Powder River Basin coal’s voyage to customers in the Pacific Rim will have to go through Washington and Oregon.

In order to take advantage of emerging markets in India, China, South Korea and other countries in Asia, multiple coal producers with Wyoming ties have teamed with export and rail companies to propose export facilities throughout the Pacific Northwest, which could help satisfy Asian economies’ hunger for coal.

The thought of such facilities has divided communities in two Pacific Northwest states, a battle pitting economic development against environmental conservation.

Coal, rail and port companies behind the plans tout economic benefits to local communities, mostly in the form of jobs and income tax. The same developers also plug possible boosts to Powder River Basin coal production, which has slipped lately.

“I think there’s tremendous economic opportunity in coal exports,” said Liz Fuller, the spokeswoman for the Oregon-based Morrow Pacific project. “There’s lots of opportunity to expand production in the Powder River Basin to fulfill need in export market.”

Developers behind other projects say their terminals would bring growth and stability to other port cities like Clatskanie, Ore., and Ferndale, Wash., both of which have populations of less than 15,000. Most of the proposed terminals would generate jobs in the triple figures.

“The jobs that would be provided here would be of great benefit,” Ken Miller, president and chief executive officer of the Longview, Wash.-based Millennium Terminal, said.

But some in the area have other concerns. Krista Collard, a spokeswoman for the Sierra Club’s Beyond Coal campaign, said Oregon and Washington residents rarely deal with coal, and therefore have little familiarity with it. The same residents have trouble seeing how it would benefit them to allow coal to come through their cities.

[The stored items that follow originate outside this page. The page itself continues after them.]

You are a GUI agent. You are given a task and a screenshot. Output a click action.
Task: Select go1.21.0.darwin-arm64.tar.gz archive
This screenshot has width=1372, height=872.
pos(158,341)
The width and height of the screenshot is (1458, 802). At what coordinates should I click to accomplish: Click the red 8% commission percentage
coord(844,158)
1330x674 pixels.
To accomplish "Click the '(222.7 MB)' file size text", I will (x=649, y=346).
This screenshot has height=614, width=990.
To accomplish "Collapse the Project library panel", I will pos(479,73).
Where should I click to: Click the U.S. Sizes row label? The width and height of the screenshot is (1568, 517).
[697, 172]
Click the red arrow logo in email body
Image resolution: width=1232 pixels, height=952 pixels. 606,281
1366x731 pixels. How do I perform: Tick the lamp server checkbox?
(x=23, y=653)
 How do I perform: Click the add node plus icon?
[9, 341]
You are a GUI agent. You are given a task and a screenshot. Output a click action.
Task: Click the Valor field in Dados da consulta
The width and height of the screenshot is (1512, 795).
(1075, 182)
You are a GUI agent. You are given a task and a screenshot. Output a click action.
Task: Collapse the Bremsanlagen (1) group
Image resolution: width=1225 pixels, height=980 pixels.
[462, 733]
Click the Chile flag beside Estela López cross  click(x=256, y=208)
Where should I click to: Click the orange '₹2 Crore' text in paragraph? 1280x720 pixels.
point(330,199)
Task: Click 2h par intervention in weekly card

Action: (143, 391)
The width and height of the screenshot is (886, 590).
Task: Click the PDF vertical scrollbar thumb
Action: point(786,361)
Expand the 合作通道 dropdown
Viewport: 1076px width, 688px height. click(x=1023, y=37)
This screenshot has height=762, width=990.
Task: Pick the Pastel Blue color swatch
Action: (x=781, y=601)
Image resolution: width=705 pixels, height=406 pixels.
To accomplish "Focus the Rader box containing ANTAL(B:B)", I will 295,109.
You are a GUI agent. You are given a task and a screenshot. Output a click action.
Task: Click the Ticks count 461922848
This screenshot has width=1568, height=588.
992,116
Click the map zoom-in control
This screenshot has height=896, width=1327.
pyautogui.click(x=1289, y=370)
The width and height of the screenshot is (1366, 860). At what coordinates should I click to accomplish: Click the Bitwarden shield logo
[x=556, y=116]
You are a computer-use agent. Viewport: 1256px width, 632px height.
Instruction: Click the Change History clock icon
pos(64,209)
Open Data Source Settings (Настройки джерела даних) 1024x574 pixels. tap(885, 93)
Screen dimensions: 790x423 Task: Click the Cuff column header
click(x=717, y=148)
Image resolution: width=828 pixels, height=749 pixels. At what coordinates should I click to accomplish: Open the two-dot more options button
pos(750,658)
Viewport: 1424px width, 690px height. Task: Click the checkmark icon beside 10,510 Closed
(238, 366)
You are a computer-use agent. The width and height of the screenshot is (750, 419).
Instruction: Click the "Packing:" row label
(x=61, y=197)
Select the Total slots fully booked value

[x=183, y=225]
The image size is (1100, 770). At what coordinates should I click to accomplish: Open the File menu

“Most people, if you’re knocking on their door, their reaction is like, ‘Coal? The dirty fuel?’” she said. “They almost can’t believe it.”

Organizations like the Sierra Club and Oregon-based Columbia Riverkeeper have organized efforts to call for full environmental reviews of each proposal. Each group has similar fears — including possible fugitive coal dust.

“Coal dust blowing from the coal terminal will foul the air and water, as well as homes, boats, and businesses up to several miles away,” an excerpt on the Columbia Riverkeeper website says. The organization did not return a phone call seeking comment.

Others also fear the long waits created by trains and the message sent by allowing coal to be burned for electricity in other parts of the world.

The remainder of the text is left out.